(Photo: Emily Schneider)
By: Samantha Jewell, Humans Editor
What brought you to Regis University?
Work. Fate. I was teaching part time at Metro State University and one of the other part time instructors told me that she was leaving and that there would be class or two available here and I grabbed it, it was work. It was fate; I grew up and went to a Catholic school until I was in the 6th grade and the circle closes.
How did you get involved with playing pool and into the position to start the pool club?
I played pool when I was a teenager and then I didn’t play again for 40 years. I came into Walker’s Pub one day and I looked at the equipment and it was in a very bad state and I thought, well I can take care of that, so I fixed it up. After I got it all fixed up and pretty, I thought hmm this used to be fun and I started playing again a little bit.
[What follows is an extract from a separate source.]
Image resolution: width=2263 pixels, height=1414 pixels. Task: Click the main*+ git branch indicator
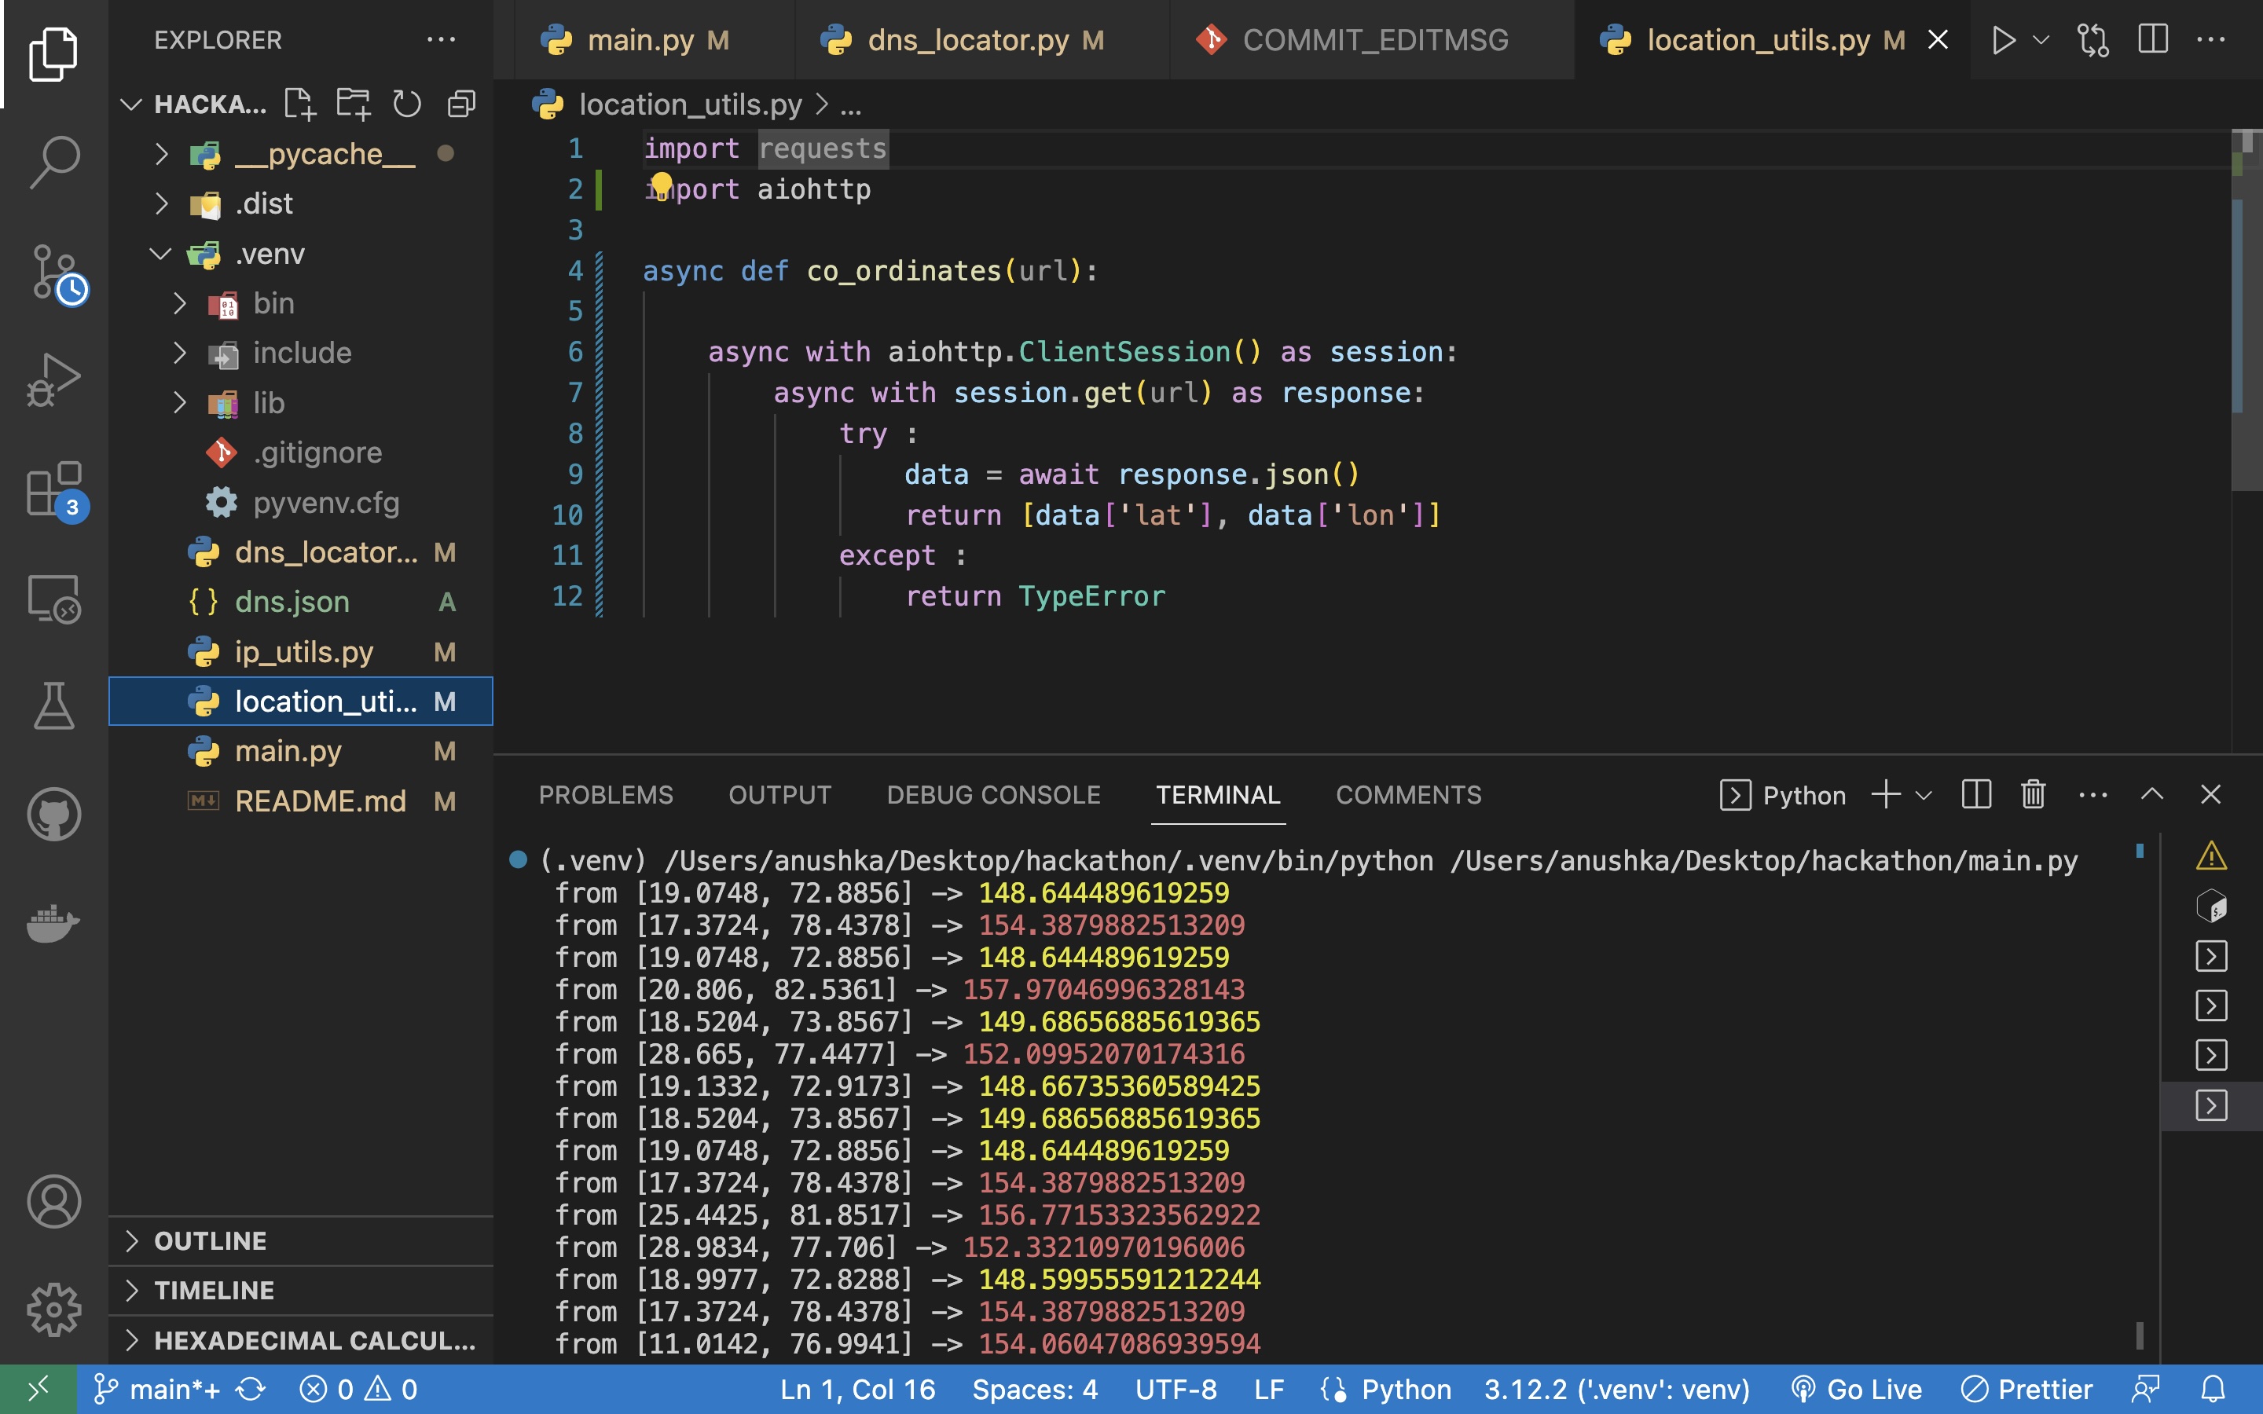coord(157,1390)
Then, more students started playing and I discovered that it was really fun and that I actually learned quite a bit when I was younger and I was amazed that after so many years I could still play. I also started getting to know more and more students that I wouldn’t have otherwise gotten to know and I really liked that. Now, I was a restaurant manager for 20 years and this whole thing (Walker’s Pub) feels pretty comfortable to me. And a lot of it became about hospitality too; I started seeing students who, for all the myriad of activities here and for all the fellowship and support I started noticing a lot of students who didn’t know anybody and didn’t have a place to hang out, so this became for many of them that. I made a point to make all of them feel welcome. It has become a community and for the guys that play here I insist upon that. When somebody new comes in that we don’t know they have to feel welcome.
What does the Spanish Table Involve?
The Spanish Conversation Table is a Tertulia, an informal meeting of Spanish speakers to talk about current affairs, arts, etc. We meet every Thursday in Walker's Pub from 11:30 to 2:00. The Spanish Table is open to all members of the Regis community who want to converse in Spanish. Beginners are welcome and there are special activities for them to practice speaking the language they are learning. Members of the Spanish department and Spanish speakers from other departments drop in to converse with students of all levels.
What has been your fondest memory at Regis?
I am having one of them right now with the basketball team. They had their best season they have had in 20 years! Four or five of them were my students at one time and I love basketball. It was a really exciting season and I haven’t missed any of the games. I am having a lot of fun with that.
There is also a teaching thing, I get an email out of nowhere from a former student who was in my class two or three years before and she had never been an especially great student she very inconsistent. She would work and then she wouldn’t and so on. I had never thought too much more about it and then she sent me an email from out of nowhere that said, “I am doing my student teaching now, I have graduated and when I can’t figure out what to do I ask myself what you would have done.” Things like that come out of nowhere and they can just make all the difference. Little things like that happen from time to time and they make all the difference.
What is your favorite Jesuit Value?
Even after all these years I am still learning about that. Like I said I grew up Catholic but I am still old school mass in Latin, Heaven and Hell, Catholic. I don’t know if I can answer that exactly but I will answer the question I want to answer and I think it is pretty close. I have been here for 17 years and the one thing that I know for sure about this place is that I see people trying really hard to do well by others. Apart from all the rhetoric and statements of philosophy and all that I have seen over the years that I have been here, and you can’t fake that, that this organization, this place, tries really hard to do well by others. They can’t always but you can sure tell the difference when somebody is trying. They don’t always get it right but I think that they try really hard and that the value that are guiding them are good ones.
Is there anything else you would like to leave with the Regis community?
Sometimes I tell my students that I am a visitor from another century trying to learn about this one. It makes me a little nervous and sad sometimes the course of progress when it means that we interact with each other; I am talking about faculty and students both here that we interact with each other by technology. We do that so much now and it saddens me and worries me. I do like you are doing right now, if I need something from somebody and I get a chance I usually try and go see them and most of the time it is well received. I know Regis is all about action on a huge scale, they want to change the world and such and I don’t think all of us are put together to act and think on that kind of scale. I think there will be always or at least I hope there will be always a place for us to interact on the personal level. I sit down with students in the cafeteria with students, I don’t sit down in the lounge. I love the cafeteria because I love to eat and they feed us really well so I just sit down with students and they are just in their phones. I like my phone too and I can get wrapped up in it. But I make it a point to make conversation with the students and it is well received.